Fight Scenes, part II

Found one. Well, sort of. Dorothy Dunnett to the rescue. Her novel, The Game of Kings features Francis Crawford of Lymond, who is referred to only as Lymond, is a sort of rascally nobleman who gets into all sorts of trouble in Scotland, circa 1547-ish. I've had this on the shelf for years, a gift from someone. Can't remember who. Maybe it's time to read it.
Anyway, on page 424:

"Admitted through the gate, he guided his horse toward Acheson, smiling, and drawing abreast, bent down to address him. 

"Only one of the four men standing around them saw the twelve inches of steel in Lymond's hand, and he shouted too late. Acheson took the stab full in the chest, propelled backward with the force of the blow; then the blank amazement in his face gave place to vindictive fury. He straightened. The dagger, falling from the rent cloth over his breast, betrayed the sparkle of chain mail beneath. Acheson was unhurt, and five men leaped on Lymond. 

"There was one weapon left to him. Driving his feet hard into the mare's flanks, Lymond dragged her soft mouth back and guided her plunging hoofs. Acheson, isolated under the iron soffit of the rearing horse, screamed once, the blood leaping from a great cut on the temple, before he was kicked to the ground. 
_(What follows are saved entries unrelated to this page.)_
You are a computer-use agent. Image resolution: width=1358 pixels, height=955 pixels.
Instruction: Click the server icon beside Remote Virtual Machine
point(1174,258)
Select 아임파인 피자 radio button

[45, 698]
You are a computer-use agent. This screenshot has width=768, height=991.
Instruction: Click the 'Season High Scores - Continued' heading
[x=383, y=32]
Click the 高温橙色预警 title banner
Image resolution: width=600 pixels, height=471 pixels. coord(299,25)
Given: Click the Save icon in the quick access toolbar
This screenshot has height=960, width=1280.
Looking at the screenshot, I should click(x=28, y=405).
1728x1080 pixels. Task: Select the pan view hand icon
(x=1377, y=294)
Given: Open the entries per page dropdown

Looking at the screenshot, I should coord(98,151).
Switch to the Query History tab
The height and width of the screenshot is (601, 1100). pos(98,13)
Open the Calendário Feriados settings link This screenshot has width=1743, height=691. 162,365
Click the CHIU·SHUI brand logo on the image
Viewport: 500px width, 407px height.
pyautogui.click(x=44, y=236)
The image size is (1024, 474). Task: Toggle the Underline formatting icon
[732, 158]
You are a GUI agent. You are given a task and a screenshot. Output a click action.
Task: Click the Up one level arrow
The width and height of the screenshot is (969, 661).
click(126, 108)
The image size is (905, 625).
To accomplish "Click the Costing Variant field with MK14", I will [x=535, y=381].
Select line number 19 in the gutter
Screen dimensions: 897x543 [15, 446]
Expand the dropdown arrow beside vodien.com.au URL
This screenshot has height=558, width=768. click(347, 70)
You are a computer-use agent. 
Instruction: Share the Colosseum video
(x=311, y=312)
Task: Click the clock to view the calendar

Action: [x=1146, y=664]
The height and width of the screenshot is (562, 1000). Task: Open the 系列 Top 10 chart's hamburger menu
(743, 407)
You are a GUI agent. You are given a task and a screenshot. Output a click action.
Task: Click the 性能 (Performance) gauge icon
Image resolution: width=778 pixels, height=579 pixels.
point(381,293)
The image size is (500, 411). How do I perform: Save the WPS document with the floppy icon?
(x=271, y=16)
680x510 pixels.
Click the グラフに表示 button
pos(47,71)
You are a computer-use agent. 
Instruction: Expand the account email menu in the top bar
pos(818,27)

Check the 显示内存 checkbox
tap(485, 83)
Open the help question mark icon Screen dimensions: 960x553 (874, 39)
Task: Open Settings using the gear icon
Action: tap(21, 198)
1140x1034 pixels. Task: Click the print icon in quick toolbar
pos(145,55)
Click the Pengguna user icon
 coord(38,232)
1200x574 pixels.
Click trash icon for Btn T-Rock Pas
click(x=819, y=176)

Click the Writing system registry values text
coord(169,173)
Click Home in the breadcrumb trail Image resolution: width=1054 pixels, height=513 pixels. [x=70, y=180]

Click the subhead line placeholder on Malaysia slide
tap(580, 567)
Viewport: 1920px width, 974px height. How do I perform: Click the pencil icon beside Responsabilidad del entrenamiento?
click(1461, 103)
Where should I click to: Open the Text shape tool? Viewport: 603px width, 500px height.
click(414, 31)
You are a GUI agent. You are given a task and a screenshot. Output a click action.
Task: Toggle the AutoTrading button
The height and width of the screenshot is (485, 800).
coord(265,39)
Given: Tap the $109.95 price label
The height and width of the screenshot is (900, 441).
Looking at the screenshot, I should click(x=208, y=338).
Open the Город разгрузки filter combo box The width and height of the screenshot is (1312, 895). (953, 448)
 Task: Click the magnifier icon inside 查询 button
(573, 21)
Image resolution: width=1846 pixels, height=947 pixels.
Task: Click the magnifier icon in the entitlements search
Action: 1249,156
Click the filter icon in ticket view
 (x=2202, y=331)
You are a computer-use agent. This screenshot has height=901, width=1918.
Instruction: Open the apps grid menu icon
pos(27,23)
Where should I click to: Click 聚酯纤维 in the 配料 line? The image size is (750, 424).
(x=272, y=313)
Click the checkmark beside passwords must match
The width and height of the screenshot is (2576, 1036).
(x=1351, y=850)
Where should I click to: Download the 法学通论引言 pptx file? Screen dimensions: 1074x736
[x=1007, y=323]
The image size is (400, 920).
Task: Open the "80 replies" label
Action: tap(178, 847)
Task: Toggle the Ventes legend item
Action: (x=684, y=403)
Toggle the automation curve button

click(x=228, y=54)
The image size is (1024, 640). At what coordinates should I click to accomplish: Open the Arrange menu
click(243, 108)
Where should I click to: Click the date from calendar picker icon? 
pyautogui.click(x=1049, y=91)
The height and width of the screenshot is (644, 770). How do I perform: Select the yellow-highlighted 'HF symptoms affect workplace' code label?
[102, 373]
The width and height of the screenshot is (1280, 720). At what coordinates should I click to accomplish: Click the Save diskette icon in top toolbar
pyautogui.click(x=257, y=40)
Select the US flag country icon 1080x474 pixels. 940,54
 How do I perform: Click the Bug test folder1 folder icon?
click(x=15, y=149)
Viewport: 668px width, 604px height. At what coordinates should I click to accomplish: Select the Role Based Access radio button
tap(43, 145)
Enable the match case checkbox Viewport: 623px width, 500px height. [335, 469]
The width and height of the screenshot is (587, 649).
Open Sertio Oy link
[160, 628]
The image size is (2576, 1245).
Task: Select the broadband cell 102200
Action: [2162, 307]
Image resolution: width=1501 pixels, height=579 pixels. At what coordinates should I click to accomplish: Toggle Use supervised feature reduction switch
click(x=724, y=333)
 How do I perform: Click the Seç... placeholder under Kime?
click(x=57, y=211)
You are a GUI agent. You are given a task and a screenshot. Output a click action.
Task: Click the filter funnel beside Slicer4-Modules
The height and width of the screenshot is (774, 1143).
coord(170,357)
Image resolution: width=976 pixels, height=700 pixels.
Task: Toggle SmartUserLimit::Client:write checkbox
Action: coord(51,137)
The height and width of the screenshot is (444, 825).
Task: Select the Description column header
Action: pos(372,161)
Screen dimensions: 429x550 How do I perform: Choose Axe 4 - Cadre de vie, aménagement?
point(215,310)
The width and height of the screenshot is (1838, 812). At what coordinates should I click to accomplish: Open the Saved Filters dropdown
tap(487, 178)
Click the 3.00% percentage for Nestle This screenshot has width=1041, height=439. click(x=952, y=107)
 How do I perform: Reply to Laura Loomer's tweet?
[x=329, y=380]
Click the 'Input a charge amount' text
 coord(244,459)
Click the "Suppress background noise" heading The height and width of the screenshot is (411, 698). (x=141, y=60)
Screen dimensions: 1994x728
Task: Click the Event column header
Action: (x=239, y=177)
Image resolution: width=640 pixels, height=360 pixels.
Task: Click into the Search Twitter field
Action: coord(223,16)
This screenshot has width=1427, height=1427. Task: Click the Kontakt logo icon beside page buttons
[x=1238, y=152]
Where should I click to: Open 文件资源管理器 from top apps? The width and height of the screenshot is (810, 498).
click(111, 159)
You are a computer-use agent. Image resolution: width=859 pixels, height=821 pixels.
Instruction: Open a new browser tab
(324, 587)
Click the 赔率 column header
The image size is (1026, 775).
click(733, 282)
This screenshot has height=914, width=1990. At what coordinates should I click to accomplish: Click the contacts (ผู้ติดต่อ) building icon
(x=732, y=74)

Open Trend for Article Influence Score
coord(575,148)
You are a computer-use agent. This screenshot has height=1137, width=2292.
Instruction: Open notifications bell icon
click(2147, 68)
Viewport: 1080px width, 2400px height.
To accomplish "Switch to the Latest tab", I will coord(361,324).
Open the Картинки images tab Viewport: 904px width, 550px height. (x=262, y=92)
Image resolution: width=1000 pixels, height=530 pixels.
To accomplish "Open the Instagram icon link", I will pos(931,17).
"There was just time for Lymond to see as much before he, too, was overpowered."

Funny thing is that I don't really know who this Acheson guy is, and I'm not sure I care. If two people are fighting over a clause in a prenup, or some hurt feelings from long ago, then the writer has lots of explaining to do. When someone stabs someone else, or tries to, the reasons are nearly irrelevant.

Also, the writing here controls the pace. I would have been tempted to use short sentences all along to speed things up. Dunnett does not. There is only one short sentence. He straightened. And it occurs right where it needs to be. For the rest, she favors lots of clauses and a semi-colon, Lord help us, and yet it mostly works. She uses a long stream of micro images to draw us along. Twelve inch blade (oh, my), a late shout, a stab in the chest, flailing, changing look on face, blade falls, glittering chain mail, horse flank, horse mouth, horse hooves, rearing horse, head wound. Semi long shot as the bad guys converge. And we're out. Keep the eye moving around and things seem to speed along, no matter how long the sentences, and no matter how you feel about a face showing vindictive fury.